*Text excerpt*.
###

GM: My best thinking always got me into trouble. When I got into recovery forty years ago, it looked very different than it does now. There were smoky rooms where everybody was smoking and drinking coffee, and they basically said to me, “Take the cotton out of your ears, put it in your mouth, and sit up front and act like you don’t know anything.”

What they were really espousing was beginner’s mind and realizing that my thinking was based on my experience, and my experience was not all inclusive. I was thinking a certain way because I was at a different consciousness level. I had to behave my way into something so I could understand it. 

We learn more when we learn unconsciously, when we’re not trying to learn, when we’re just paying attention and observing things. I learned how to ride a bike, and I couldn’t think my way into learning how to ride a bike—I had to ride the bike. Once I rode the bike, then I could talk about it.

When I left the detox, I saw my street for the first time. I saw my house for the first time, because I was seeing it with this sense of not knowing, coming from the silence and being open to what was happening.

You have to behave your way in proper thinking, because the thinking is getting in the way. For me, I had to start with a blank slate and act like I didn’t know anything, trying things and seeing if they worked before I judged them. Back then, when someone said “Do this,” I would say, “I’ve tried that before. I don’t think that’ll work,” and I would get stuck in my thinking. There was a Zen master who said, “If you open your mouth, you’re wrong.” There’s something about silence—it’s like being in the eye of a hurricane. When we can be still, when we’re not trying to figure it out, there’s a knowing and an intuition that we can connect with.

###

(Stored records)

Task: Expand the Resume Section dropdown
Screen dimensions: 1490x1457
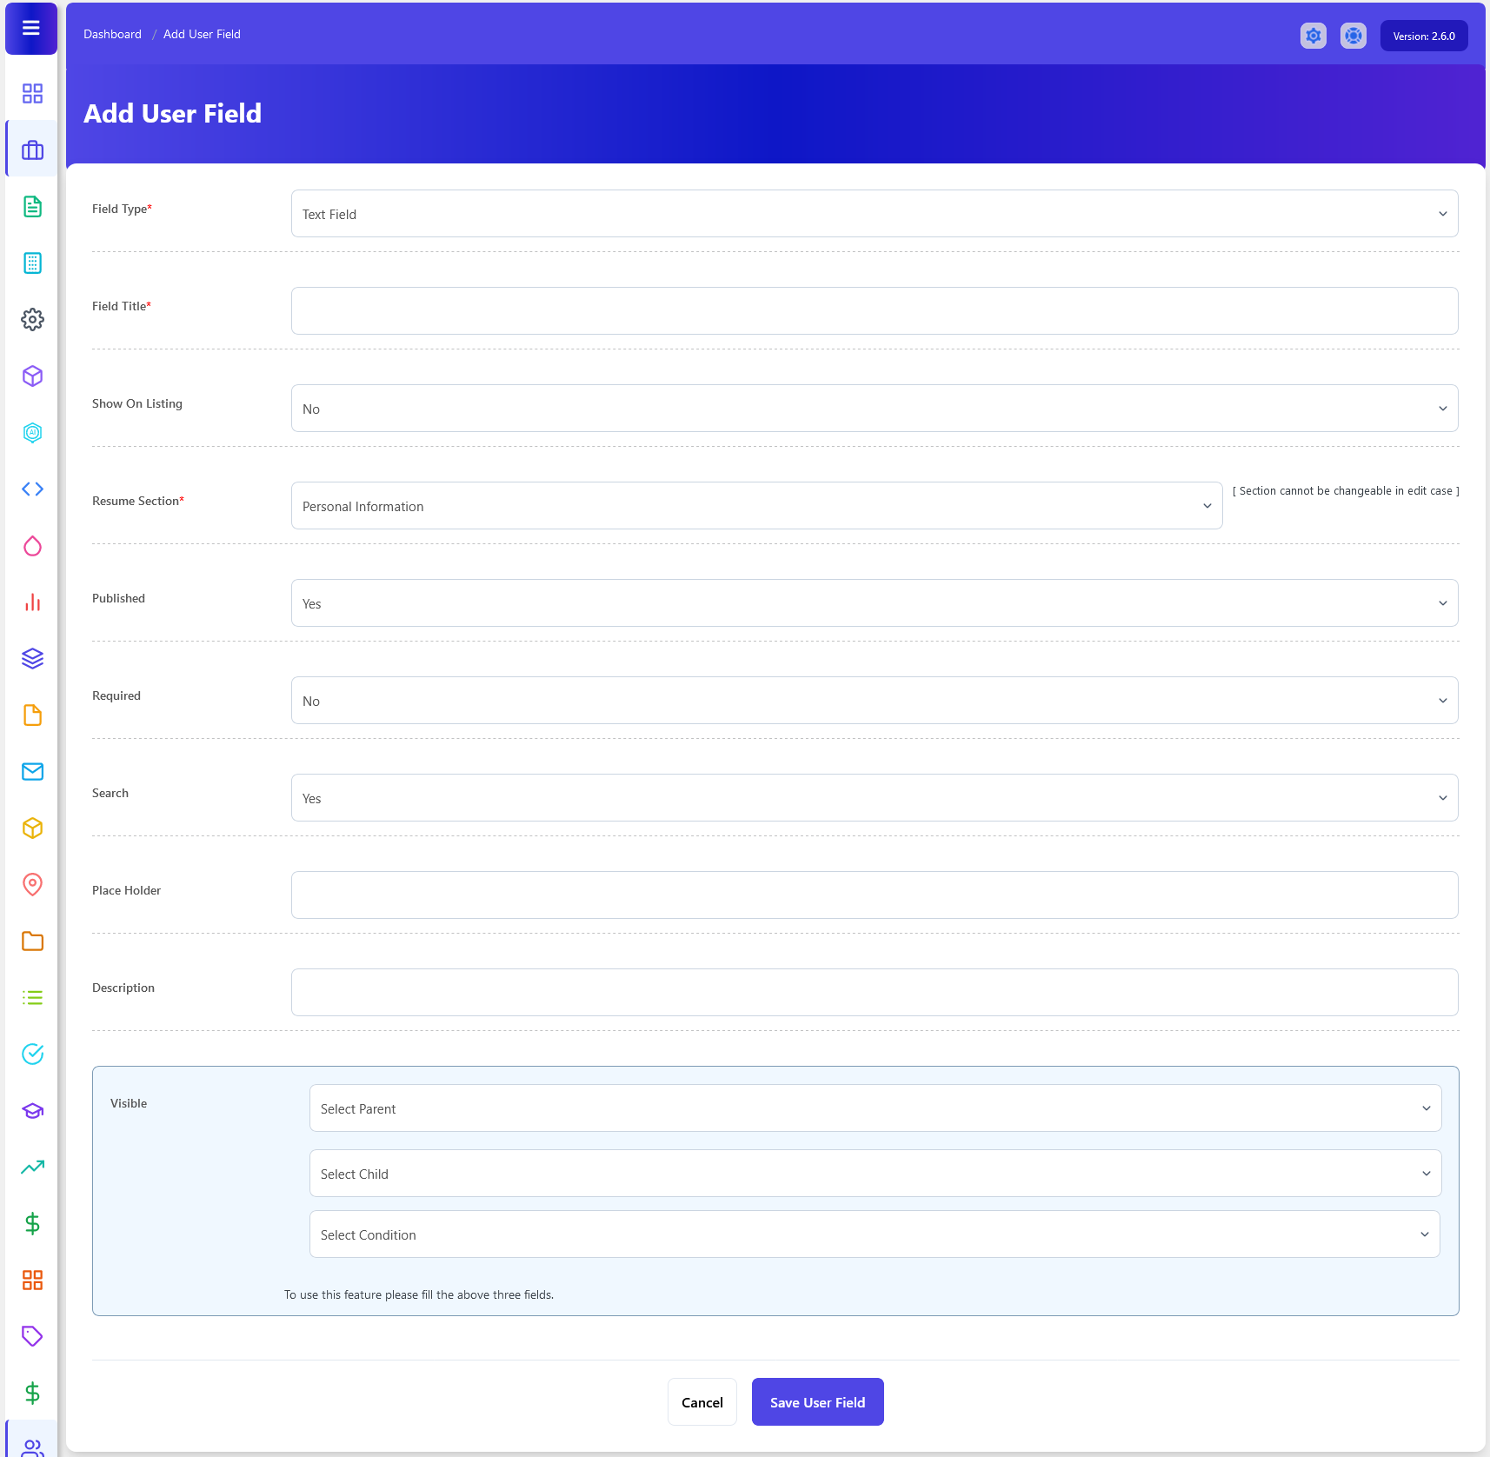Action: (756, 506)
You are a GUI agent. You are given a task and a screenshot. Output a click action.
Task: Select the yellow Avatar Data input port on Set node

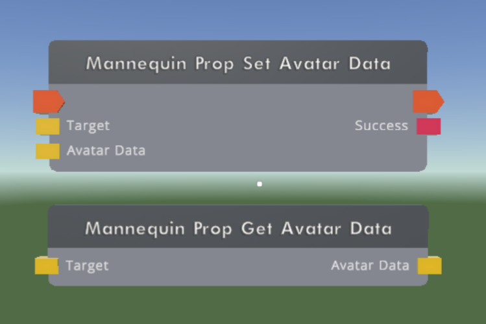48,151
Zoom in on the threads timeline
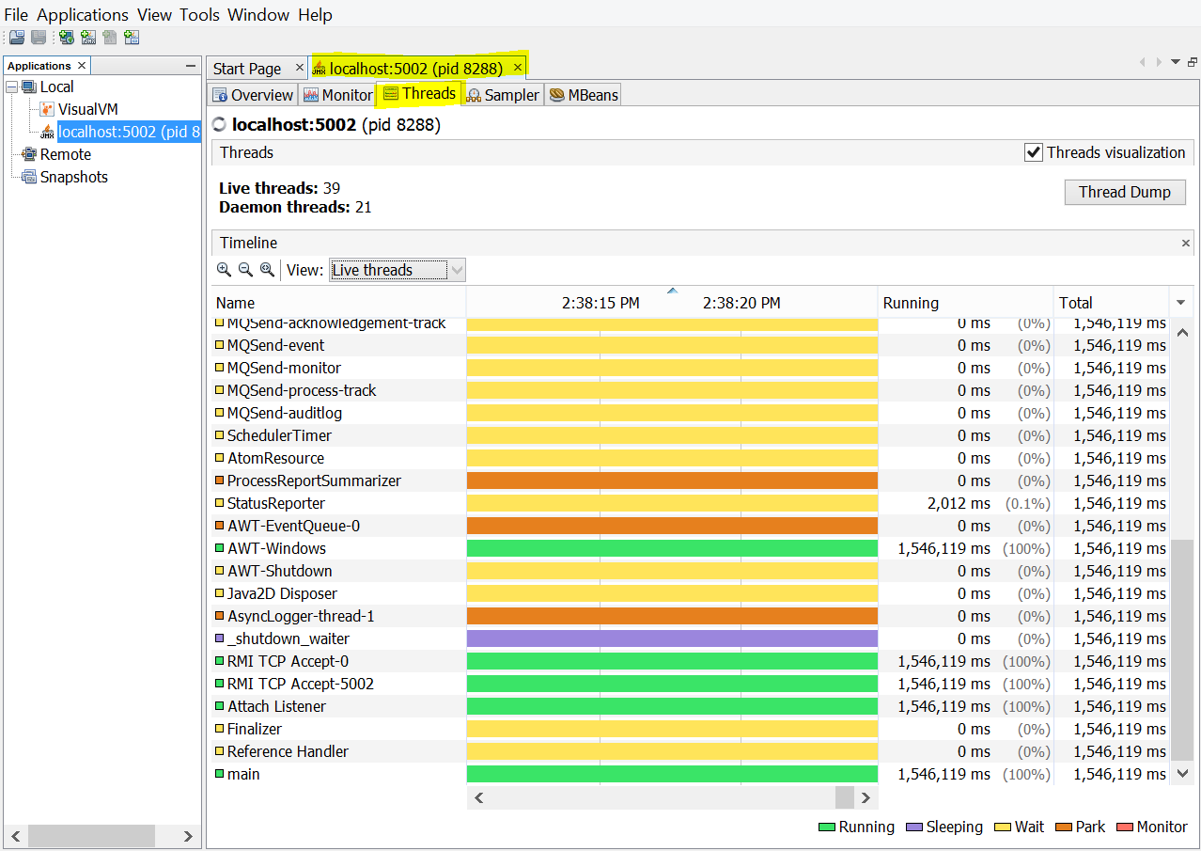Image resolution: width=1201 pixels, height=851 pixels. 224,270
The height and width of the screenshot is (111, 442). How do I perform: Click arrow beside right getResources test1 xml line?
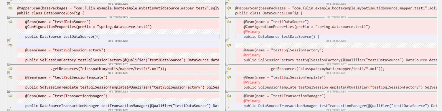(229, 69)
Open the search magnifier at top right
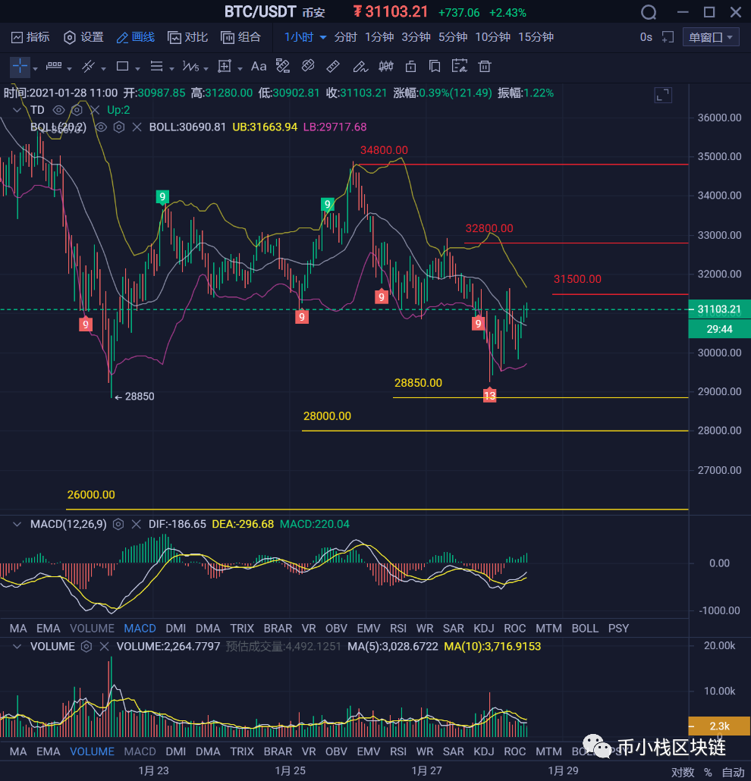Screen dimensions: 751x781 [x=649, y=12]
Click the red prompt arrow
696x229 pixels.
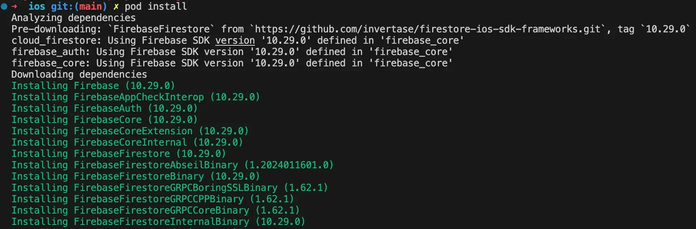[x=15, y=6]

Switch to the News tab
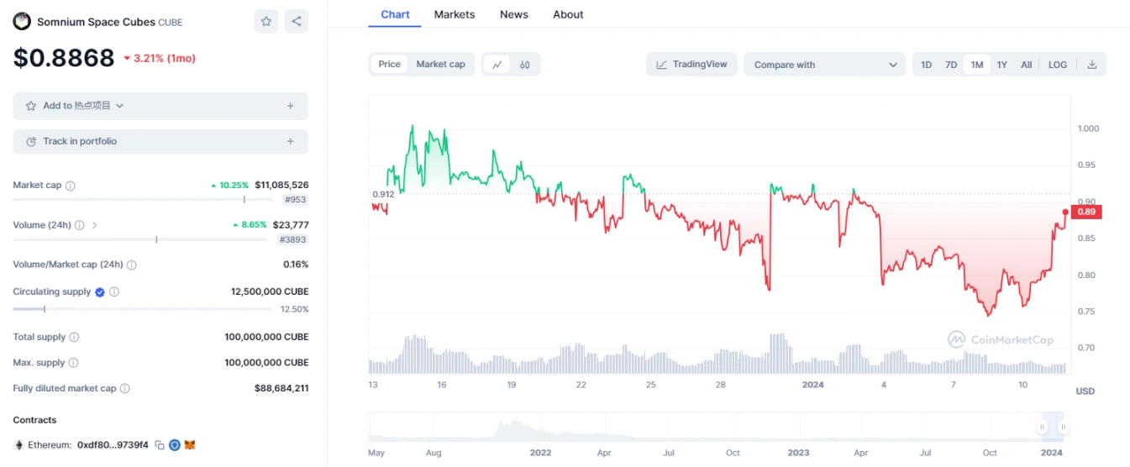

###

Resume the interview passage on recovery and beginner's mind, picking up after its final sentence. Nothing in the records is needed here.

*Answer box*.
To me, it seems like things are changing so fast that the only way I can keep up with it is to go in like I don’t know and just be quiet and allow myself to be. If people say, “How’d you do that?,” I say, “I have no idea, but I wasn’t doing it. I got out of the way.” If I think about it, then I get lost. But if I just allow things to express themselves, there’s a rhythm. There’s a flow. And that’s what I teach in performance: how to be in the moment and embrace the moment as it is because even though you train for it, it’s unknown. And so it’s the ability to be comfortable being uncomfortable, being comfortable not knowing, being comfortable dealing with anxiety because anxiety is the other side of freedom.

It really is about this adventure of living in the moment and realizing that we’re wired to be able to figure stuff out, but sometimes we figure it out by doing rather than by thinking our way into it. Wisdom begins in wonder. T. S. Eliot talked about how we can explore life in a way where we’re seeing things as if for the first time. This is what happened to me: When I left the detox, I saw my street for the first time. I saw my house for the first time, because I was seeing it with this sense of not knowing, coming from the silence and being open to what was happening.

JS: You’ve said that one of the most important lessons you learned in recovery was learning to pray for people who annoyed you. Could you tell us about this practice?

GM: Yes. That was one of my first spiritual practices, because at the time I had some people that were really, really challenging for me, and I was told that I should pray for them. When someone suggested that to me, part of me felt like, “How dare you, they should be praying for me!” But once again, that was my thinking, and so I had to let go of that and just do it. What I found was I couldn’t believe how much the person changed [after I prayed for them] even though I had not had one conversation with them.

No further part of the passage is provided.